Si malgré les attaques dont il été l’objet Wilhelm Reich veut encore faire avancer la société, ce n’est par pour le petit homme mais pour la grandeur qui est en lui et qui se réveillera dans les siècles voire les millénaires à venir. Ce réveil suppose que nous prenions conscience de la valeur de notre opinion personnelle et que nous la laissions nous guider. Il nous appartient également de donner congé aux tyrans ou aux hommes politiques qui veulent penser à la place du peuple.
Citations du texte :
- Le grand homme souffre à ta place, non parce que tes méfaits sont grands mais parce qu’ils sont mesquins.
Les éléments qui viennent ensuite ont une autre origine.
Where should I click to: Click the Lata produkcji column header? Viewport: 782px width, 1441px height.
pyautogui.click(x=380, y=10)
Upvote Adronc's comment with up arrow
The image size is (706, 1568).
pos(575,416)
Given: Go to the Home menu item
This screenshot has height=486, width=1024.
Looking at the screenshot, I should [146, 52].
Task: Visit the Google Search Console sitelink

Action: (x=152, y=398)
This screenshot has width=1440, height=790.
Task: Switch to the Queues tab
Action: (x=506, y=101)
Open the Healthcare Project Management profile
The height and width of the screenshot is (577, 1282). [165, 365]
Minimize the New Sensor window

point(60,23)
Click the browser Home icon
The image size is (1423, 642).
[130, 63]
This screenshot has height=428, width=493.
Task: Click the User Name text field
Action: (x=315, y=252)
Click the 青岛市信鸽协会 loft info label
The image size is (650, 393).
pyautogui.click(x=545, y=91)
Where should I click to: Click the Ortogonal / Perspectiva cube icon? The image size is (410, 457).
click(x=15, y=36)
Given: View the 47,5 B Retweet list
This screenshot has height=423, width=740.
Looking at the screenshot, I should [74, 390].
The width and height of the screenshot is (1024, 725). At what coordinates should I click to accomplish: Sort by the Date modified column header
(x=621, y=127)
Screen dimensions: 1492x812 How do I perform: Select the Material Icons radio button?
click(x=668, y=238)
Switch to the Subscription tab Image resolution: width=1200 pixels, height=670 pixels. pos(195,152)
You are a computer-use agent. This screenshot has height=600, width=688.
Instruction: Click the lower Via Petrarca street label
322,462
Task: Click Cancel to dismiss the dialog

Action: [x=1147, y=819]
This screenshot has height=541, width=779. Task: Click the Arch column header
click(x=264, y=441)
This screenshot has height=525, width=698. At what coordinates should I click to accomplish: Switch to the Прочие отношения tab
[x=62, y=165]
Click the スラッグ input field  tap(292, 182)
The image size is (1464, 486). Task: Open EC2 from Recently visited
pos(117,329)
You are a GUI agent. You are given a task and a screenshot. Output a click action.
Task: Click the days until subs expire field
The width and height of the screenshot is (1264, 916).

Il aimerait savoir ce qui te pousse à faire certaines choses, à salir un conjoint qui t’a déçu, à tourmenter un enfant qui déplaît à un méchant voisin, à railler ou à exploiter une personne aimable, à prendre où l’on donne, à donner où l’on exige, mais à ne jamais donner là où l’on te donne avec amour ; à donner le coup de pied de l’âne à l’homme qui tombe ou qui est sur le point de tomber ; à mentir quand il faudrait dire la vérité, à persécuter toujours la vérité et non le mensonge. Tu es toujours du côté des persécuteurs, petit homme !
- Je suis un métis biologique et culturel, je suis fier d’être le produit intellectuel et physique de toutes les classes, races et nations, de ne pas appartenir, comme toi, à une « race pure », de ne pas être un chauvin comme toi, de ne pas être le petit fasciste de toutes les nations, races et classes.
- Un homme se présente et te parle de l’économie sexuelle, science faite pour te comprendre et t’aider. Elle voudrait que tu vives ta sexualité la nuit pour ne pas en être obsédé le jour et pour te permettre d’accomplir ta tâche. Elle voudrait que ta femme soit heureuse dans tes bras et non désespérée. Elle voudrait que tes enfants soient roses et non pâles ; aimants et non cruels. Mais quand on te parle de la sexualité, tu t’écries : » Le sexe n’est pas tout dans la vie. Il y a dans la vie des choses bien plus importantes ! » Voilà comment tu réagis, petit homme !
- Tu avais le choix entre la montée aux cimes pour devenir le « surhomme » de Nietzsche et la descente pour devenir le « sous-homme » d’Hitler. Tu as crié « Heil » et tu as choisi l’Untermensch.